There are some limitations in our survey: Psychological fidelity and effectiveness of the simulation-based training were not assessed as a part of this survey, as they exceed the scope of our questionnaire. Therefore we are unable to draw any conclusions regarding quality of the surveyed training. Similarly, we did not investigate assessment methodology, assessment frequency and assessed quality of individual and/or team performance during SBMT. Secondly, analysis and comparison of units with high versus low training involvement of physician and nursing staff involved a relatively small number of units. Nevertheless, our results objectify the importance of systematically designing and implementing SBMT. Thirdly, our definition of simulation limited our assessment to simulation training involving mannequins and did not consider other formats of simulation training such as role-play or standardized patients. Finally, as an inherent limitation of every survey research method, answers to a survey may not reflect the complete truth due to personal prejudice and the subjective assessment by the individuals who completed it.

Conclusions

We observed a marked increase of SBMT in recent years in Swiss pediatric hospitals. The training was predominantly in-situ based, inter-professional and multidisciplinary. Focus of the training was a combination of technical and non-technical skills with communication, leadership and role clarity serving as top priorities.
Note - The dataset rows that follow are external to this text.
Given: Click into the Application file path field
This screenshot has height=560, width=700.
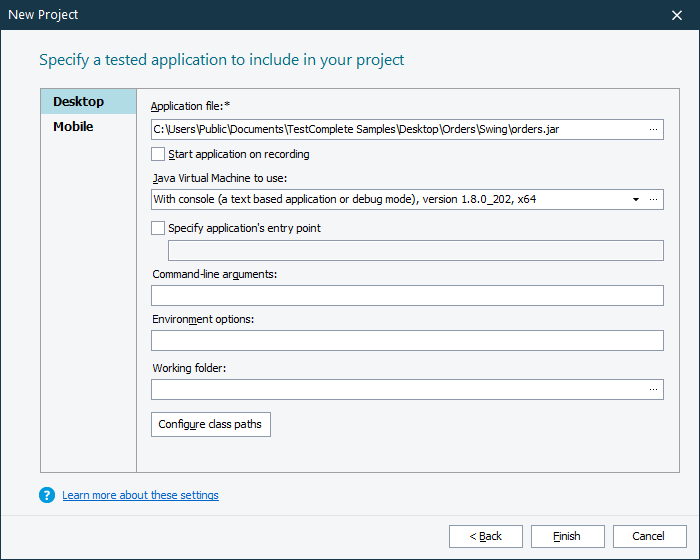Looking at the screenshot, I should point(395,129).
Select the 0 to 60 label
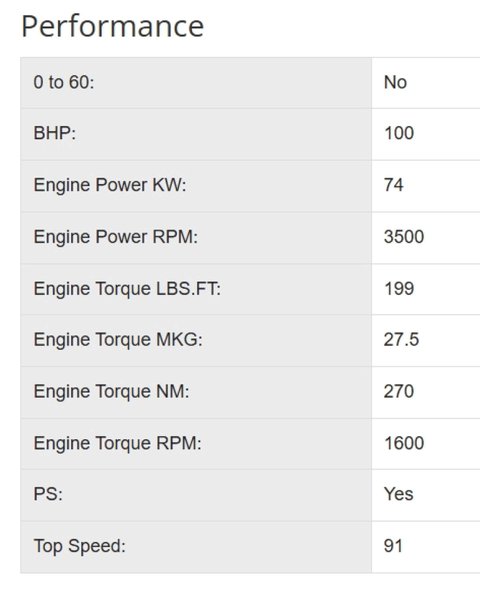The width and height of the screenshot is (480, 605). pos(64,82)
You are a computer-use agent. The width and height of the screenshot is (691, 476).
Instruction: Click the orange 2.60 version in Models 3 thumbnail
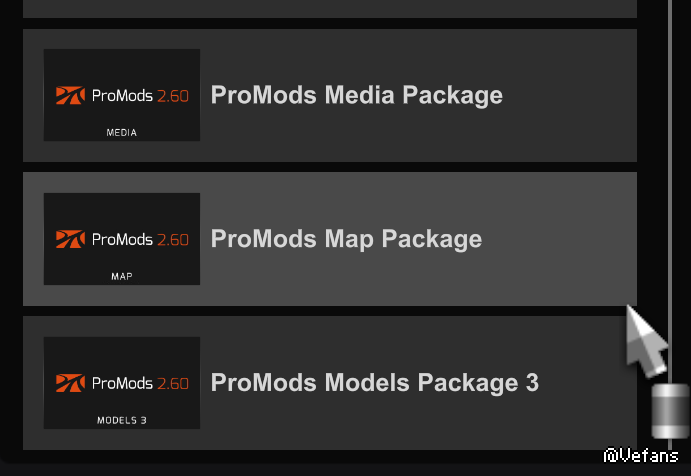(172, 383)
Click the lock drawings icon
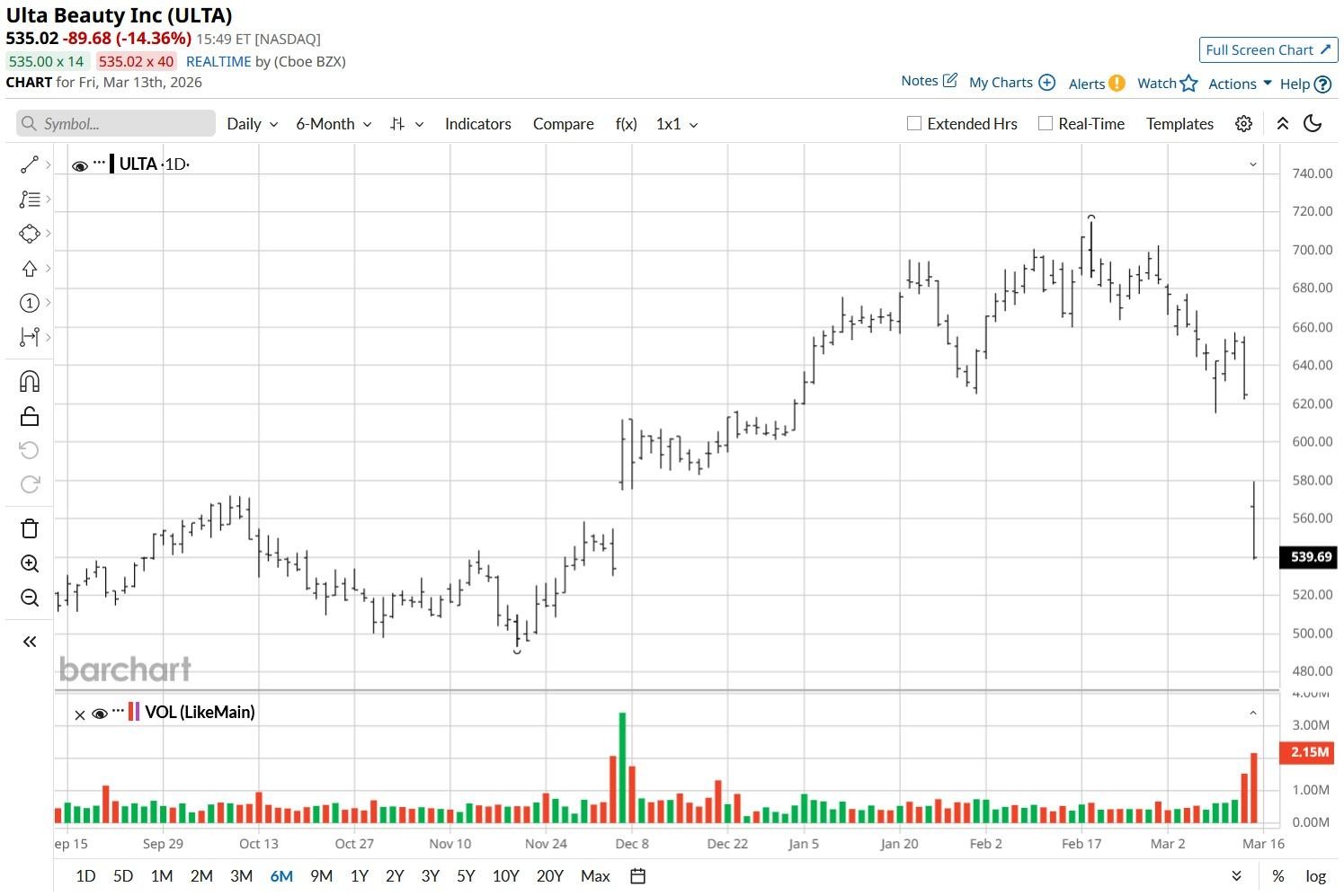Screen dimensions: 1344x896 [30, 416]
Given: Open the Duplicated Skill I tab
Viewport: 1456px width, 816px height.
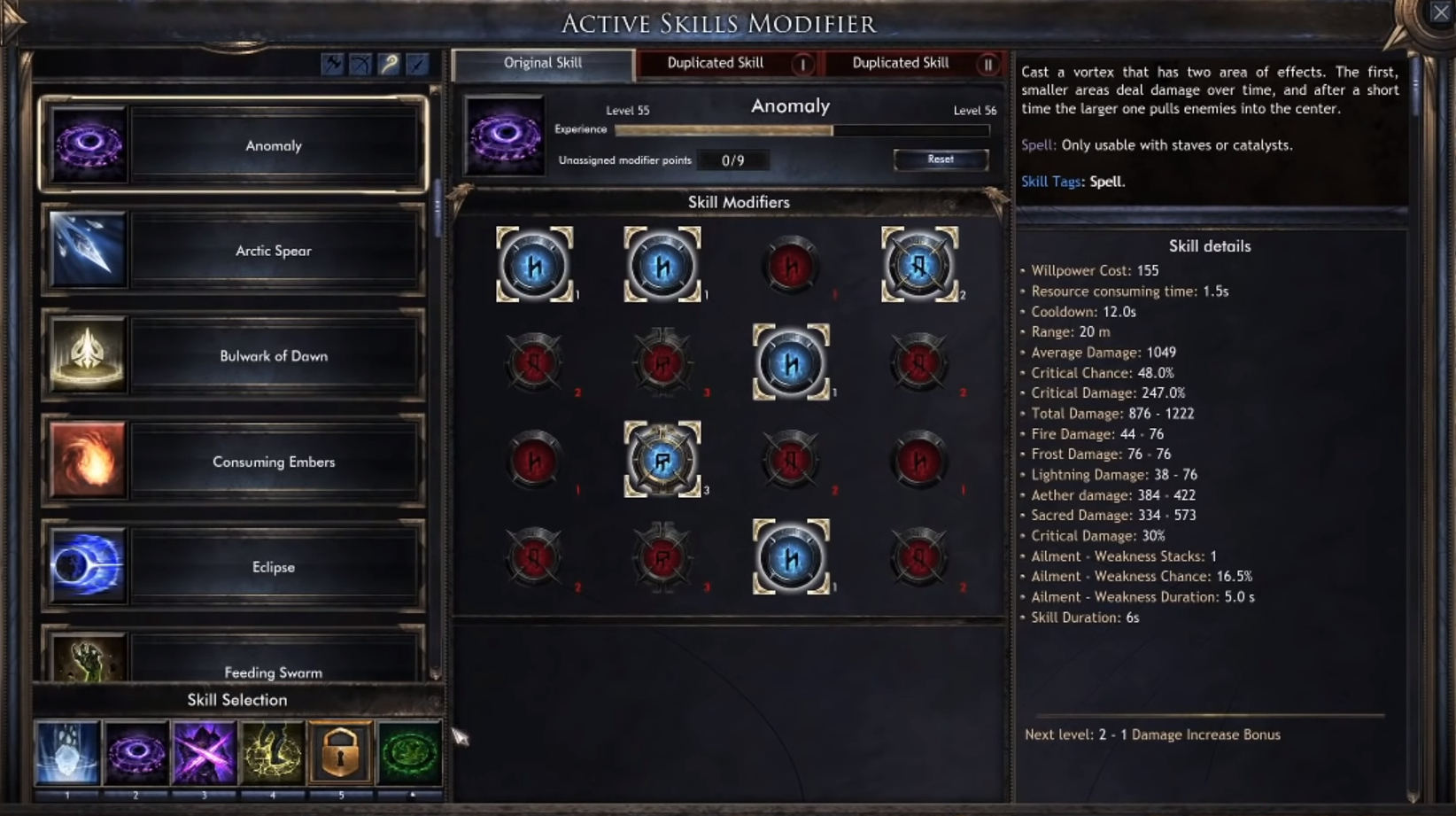Looking at the screenshot, I should [x=730, y=64].
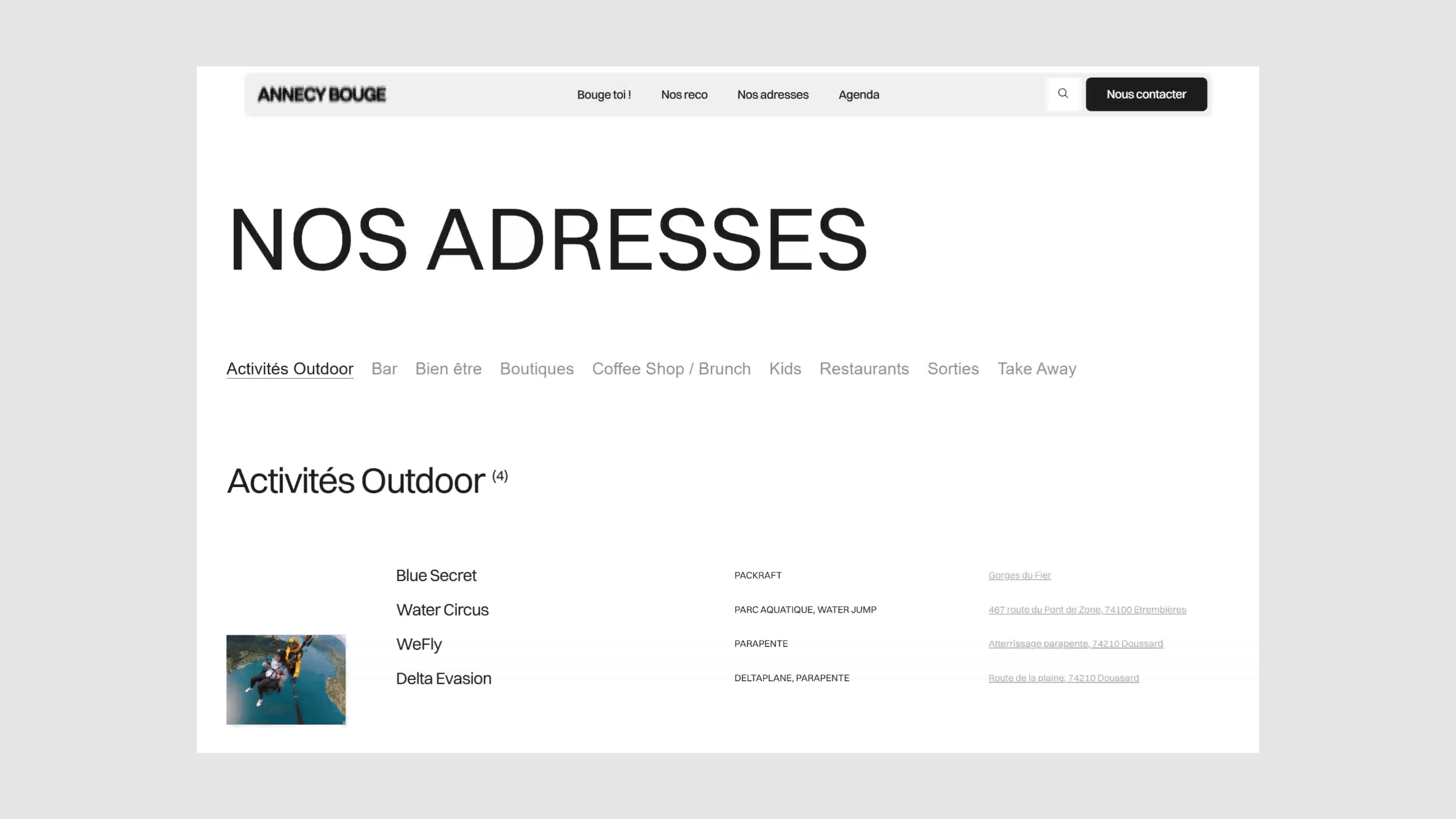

Only a minority of hospitals applied systematic approaches to their SBMT programs consisting of educational curriculums, structured participant evaluations and research activities. Only a minority of hospitals were able to include more than two thirds of their inter-professional staff. The lack of a systematic approach and the need to involve a higher percentage of hospital staff constitute areas warranting improvement. More awareness, discussion and co-operation between institutional and national stakeholders in pediatrics are needed to promote SBMT as a unique and powerful experiential training methodology worthy of incorporation into the Swiss catalogue of objectives in pediatrics.